Mr Flavell said there were three key strategies that all Australians could employ to safeguard themselves and their financial situation against unexpected events.

1. Set up an emergency fund

“In the first instance, Australians would be wise to set up an emergency fund that they can easily access for any unexpected costs,” Mr Flavell said.

“Not only will an emergency ‘savings fund’ give them greater ‘peace of mind’, but it will help reduce their reliance on credit cards and/or personal loans, which can be costly and create further financial debt.”

Mr Flavell said all savings should be kept separate from other everyday accounts. And, where possible, it is a good idea to choose an account with a high interest rate and low fees.

“As to the amount you should be saving, it is ultimately up to you and what you are comfortable with. You may want to start by saving just a small portion of your income and have this automated each pay cycle.”
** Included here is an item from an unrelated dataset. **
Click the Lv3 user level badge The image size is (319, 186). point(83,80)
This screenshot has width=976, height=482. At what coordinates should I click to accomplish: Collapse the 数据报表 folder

2. Free up cash flow by paying off debts

“A lot of Australians have credit cards, personal loans, car loans and other debts that boast high interest rates,” Mr Flavell said.

“These debts eat into a person’s cash flow, which can effectively stop them from putting money away for rainy day expenses.

“Anyone who has various small debts with high interest rates should make it a priority to pay off these debts as fast as possible. The faster people pay off their smaller debts, the quicker they can free up some of their cash flow – cash that can then be injected into a savings account and used for those unexpected expenses that can crop up from time to time.”

3. Ensure you’re insured

Of course, while it is important to have emergency funds saved away for rainy day expenses, Mr Flavell said it was equally important for Australians to have adequate insurance.

“Mortgage Choice research has found that 52% of Australians consistently worry about what their family will do if something were to happen to them,” he said.

“When it comes to insurance, Australians are notoriously underinsured.

“While we are happy to insure our cars and even our phones, we often fail to ensure our greatest asset – our income.

“If Australians want to be truly prepared for unforeseen events, then they should take the time to insure themselves and their assets.

“Insurance will provide financial protection to Australians and their families should the unexpected happen. Better yet, insurance will also help minimise the stress and pressure associated with unforeseen events.”

Mr Flavell said any person concerned about their financial situation should speak to a financial adviser.

“A financial adviser will look at your current finances and personal situation, and draw up a practical plan for you to use in order to reach your goals,” he said.